NTA – Chapitre 1 (1596 mots)

Chapitre 1 : Armistice

Je fuse à travers le vide. J’ai été projeté dans l’obscurité, coupé de tout contact avec le reste de l’univers. Je suis nu, ou presque. Quelques hertz d’intelligence, une poignée de nanomètres d’énergie… Ma seule chance est la vitesse, cette extrême vélocité que m’a confiée l’impulsion maternelle. J’ai été lancé droit sur l’objectif, pile vers mon foyer d’accueil. Je ne perçois ni la collision, ni le passage à travers les deux centimètres de blindage. Seulement la chair, l’électricité et la pensée. Je pénètre ma cible humaine. Je sens des connections s’établir autour de moi. Elles me réchauffent et m’informent. Me voici qui m’éveille au monde.

Il va m’en falloir du temps pour achever ce que je commence ici.

Une poudre noire recouvrit le pare-brise, obscurcissant les étoiles. Un instant plus tard, Charlie sentait comme un petit choc, une démangeaison au milieu du front. Il s’essuya du revers de la main et se concentra sur le pilotage.

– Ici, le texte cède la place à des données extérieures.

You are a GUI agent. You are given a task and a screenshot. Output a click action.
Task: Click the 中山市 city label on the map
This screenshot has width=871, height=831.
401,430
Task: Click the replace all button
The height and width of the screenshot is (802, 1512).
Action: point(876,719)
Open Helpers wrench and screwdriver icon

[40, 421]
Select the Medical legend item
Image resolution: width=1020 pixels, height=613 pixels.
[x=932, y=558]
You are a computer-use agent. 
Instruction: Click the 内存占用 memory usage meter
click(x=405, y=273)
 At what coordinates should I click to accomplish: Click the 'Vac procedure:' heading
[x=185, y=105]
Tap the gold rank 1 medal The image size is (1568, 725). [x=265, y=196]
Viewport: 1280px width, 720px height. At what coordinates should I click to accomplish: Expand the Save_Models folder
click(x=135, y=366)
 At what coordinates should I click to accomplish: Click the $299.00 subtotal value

Sous nos yeux, la vitre du cockpit est un immense écran affichant un millier d’informations diverses. Certaines sont en relief, d’autres non. Notre champ de vision est complètement bloqué, obscurci par une sorte poudre noire. Quelques voyants s’allumèrent automatiquement sur l’écran et une décharge électrique parcourut le « verre ». La poudre noire s’envola et les étoiles se rallumèrent sous nos yeux.

L’immensité de l’espace s’offre à nous. Nous sommes dans un vaisseau de combat, quelque part dans l’ombre de Jupiter. Derrière nous, les réacteurs vomissent un flot de lumière qui nous propulse à presque un dixième de la vitesse de la lumière, dans une constante accélération. Devant nous, une multitude de points lumineux s’agitent dans tous les sens, comme pris de panique. Il me faut faire un effort d’imagination pour réaliser qu’il s’agit de milliers de vaisseaux de combat, éclairés par les lueurs des propulseurs. Nous sommes au beau milieu de la plus grande bataille jamais menée par des hommes.

Nous sommes en guerre contre les extraterrestres.

Les réacteurs rugissent et nous bondissons en avant. Les yeux du pilote volent du cockpit aux écrans, des écrans au cockpit. J’interroge brièvement le jeune homme sur son identité. Il s’appelle Charlie et a dix-neuf ans. Il s’est engagé dans l’armée lors de la mobilisation générale, il y a huit mois. Sa mère est sur Terre, réquisitionnée pour ses compétences en mécanique. Son petit frère n’est pas loin, de l’autre coté de Jupiter, sur un croiseur, à attendre le retour de son grand frère. En ce moment même, il doit scruter les écrans pour essayer de repérer ce vaisseau parmi les six mille qui volent dans le secteur, s’affrontant à mort pour un petit bout d’espace nommé système solaire.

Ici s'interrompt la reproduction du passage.